Sanum Therapie, Homöopathie, Bachblüten,….

Sanum Therapie
Die vom Zoologen Professor Enderlein ( 1872 – 1968 ) entwickelte Sanum Therapie zählt wie auch die Homöopathie zu den Regulationstherapien, hat jedoch einen völlig anderen Hintergrund als die klassische Homöopathie.
In der Sanum Therapie geht man von einem strikten Milieudenken aus, das heisst, nicht der Erreger hat oberste Bedeutung, sondern das Milieu, in dem er wirksam wird. Unter dem Milieu versteht man hierbei den Zustand des sog. „Grundgewebes“, des extrazellulären Raumes, in den alle Strukturen des Körpers bis zur kleinsten, und jede einzelne Zelle eingebettet sind. Dieser Raum bildet sozusagen die Nährlösung in der jede Körperzelle badet. Dorthin gibt die Zelle auch ihre Abfallstoffe ab. Bei Überladung mit Stoffwechselabfall wird dieses Grundgewebe zunehmend zu einem den Stofftransport behindernden Abfallbehälter.
Oberstes Ziel der Sanum Therapie ist demzufolge die Sanierung des Milieus.

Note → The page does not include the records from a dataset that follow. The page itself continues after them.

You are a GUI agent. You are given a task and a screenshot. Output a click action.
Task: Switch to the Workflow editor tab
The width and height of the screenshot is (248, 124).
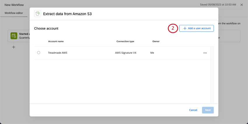point(14,13)
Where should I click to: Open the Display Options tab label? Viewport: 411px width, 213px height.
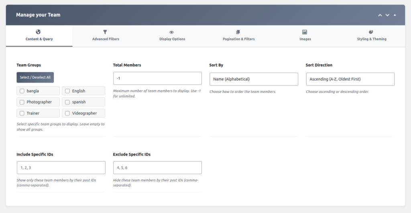coord(172,39)
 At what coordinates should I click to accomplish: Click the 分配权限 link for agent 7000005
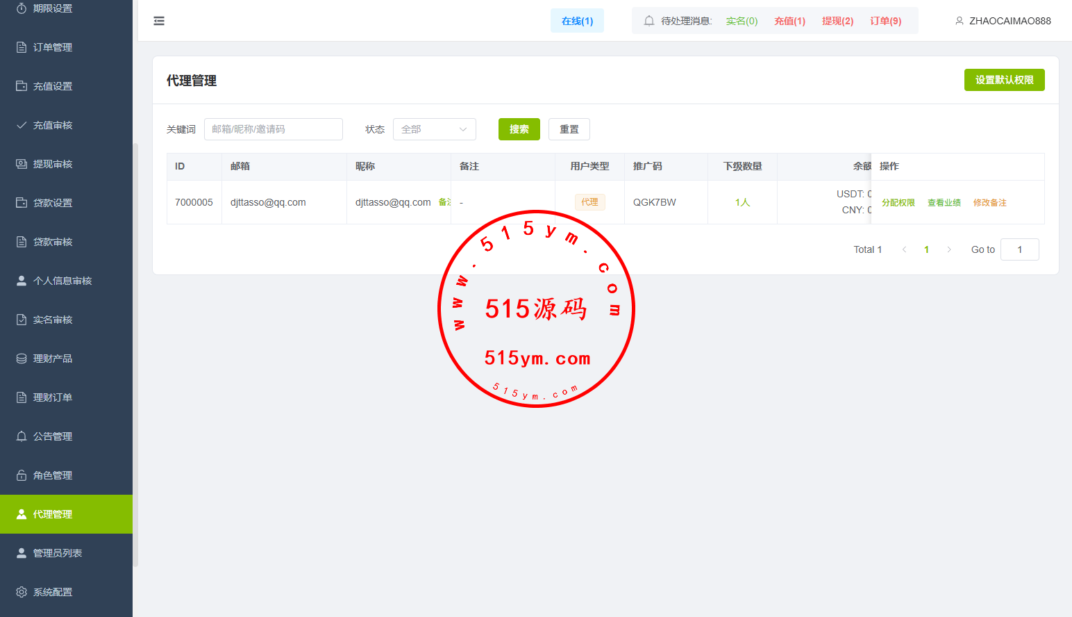[898, 203]
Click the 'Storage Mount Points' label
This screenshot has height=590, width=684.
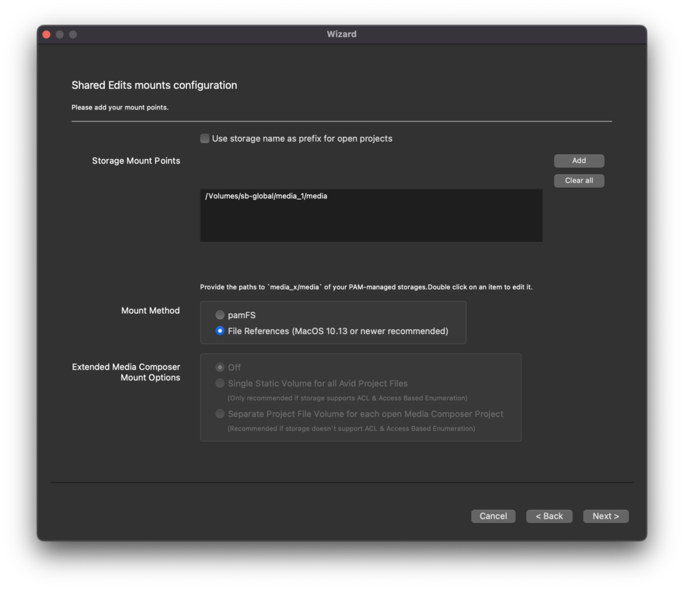tap(136, 161)
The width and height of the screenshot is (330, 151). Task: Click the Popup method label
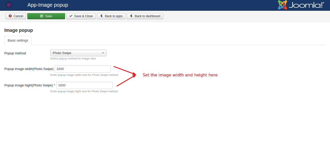pyautogui.click(x=15, y=53)
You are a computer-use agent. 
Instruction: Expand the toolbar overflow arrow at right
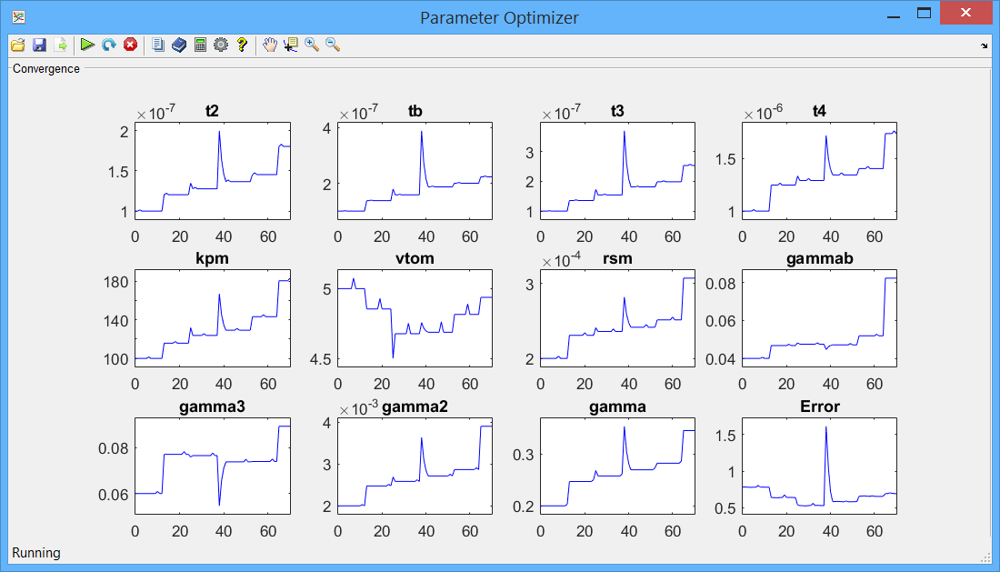tap(985, 45)
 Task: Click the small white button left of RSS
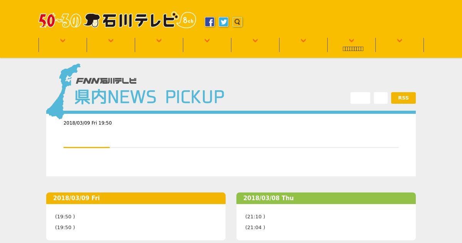pyautogui.click(x=381, y=98)
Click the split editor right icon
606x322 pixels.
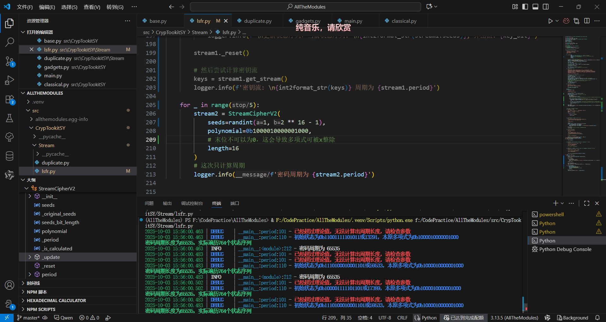(587, 21)
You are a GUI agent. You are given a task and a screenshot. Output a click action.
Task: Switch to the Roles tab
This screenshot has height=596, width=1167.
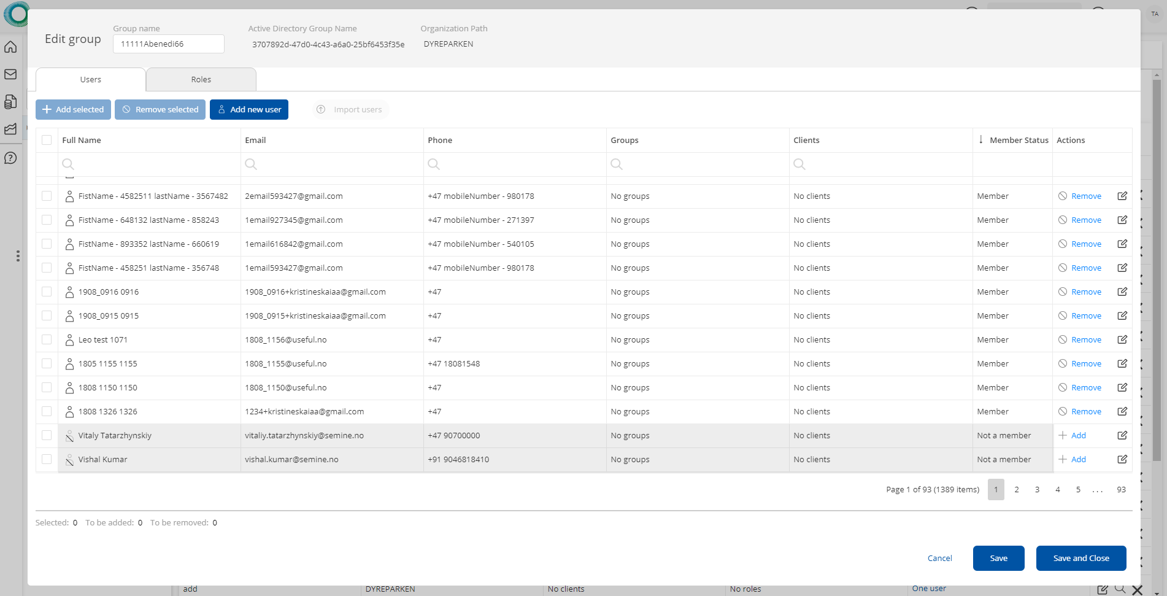[201, 80]
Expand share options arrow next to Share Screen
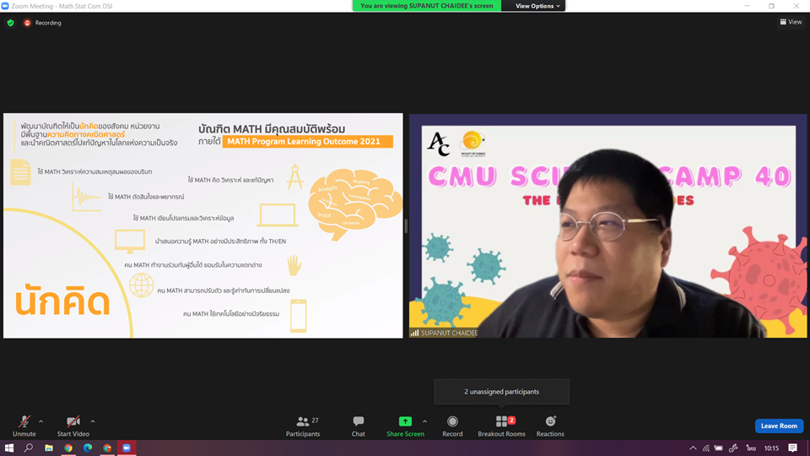The width and height of the screenshot is (810, 456). click(x=424, y=421)
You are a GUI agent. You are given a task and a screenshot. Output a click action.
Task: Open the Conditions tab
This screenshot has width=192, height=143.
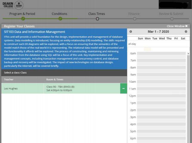click(x=59, y=14)
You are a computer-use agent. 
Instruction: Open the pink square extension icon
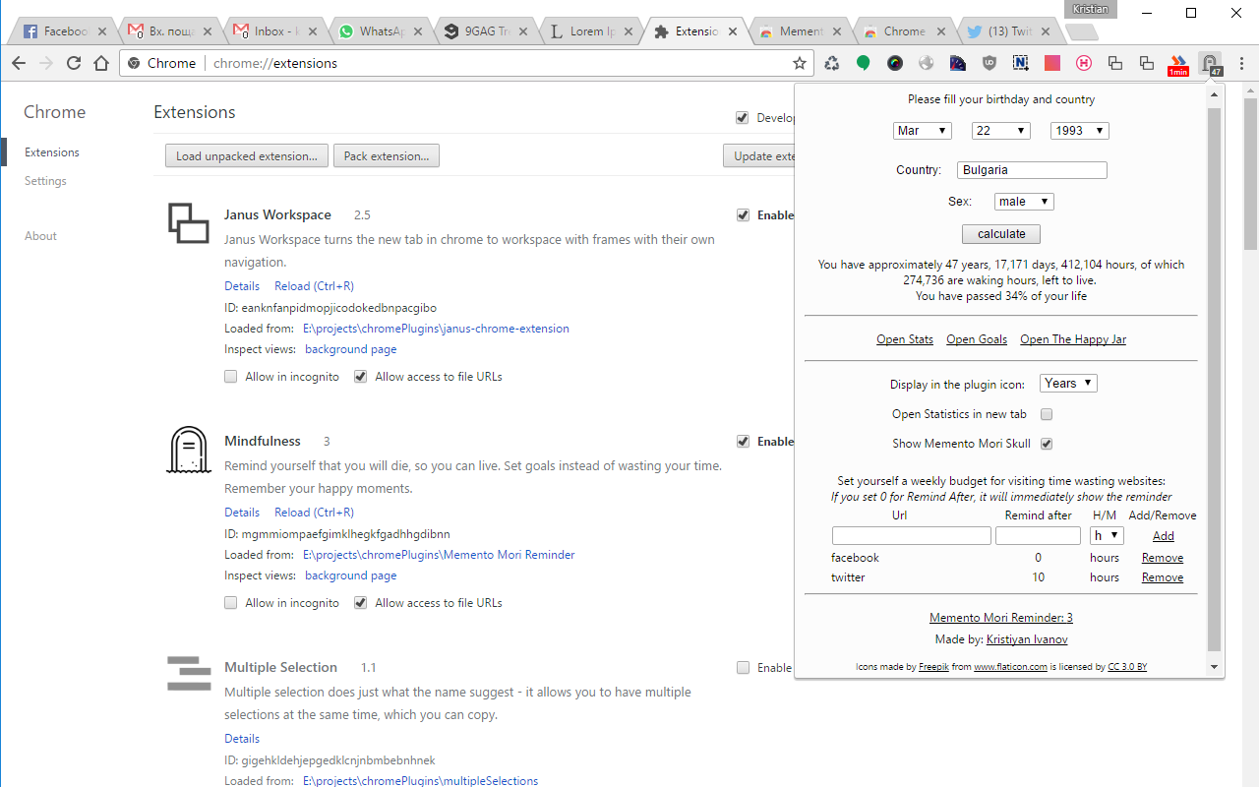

Diese Überladung des Grundgewebes mit Stoffwechselabfall und Schadstoffen hat große Bedeutung bei der immer größer werdenden Zahl an sog. „Zivilisationskrankheiten“ wie Kotwasser, chronischen Atemwegserkrankungen oder Fibromyalgie und EMS, um nur einige zu nennen. Gerade hier ist die Sanierung des Stoffwechsels die Grundvoraussetzung für jeden weiteren Therapieschritt.

Homöopathie, Bachblüten und Schüssler Salze ergänzen bei Bedarf ebenfalls das Repertoire.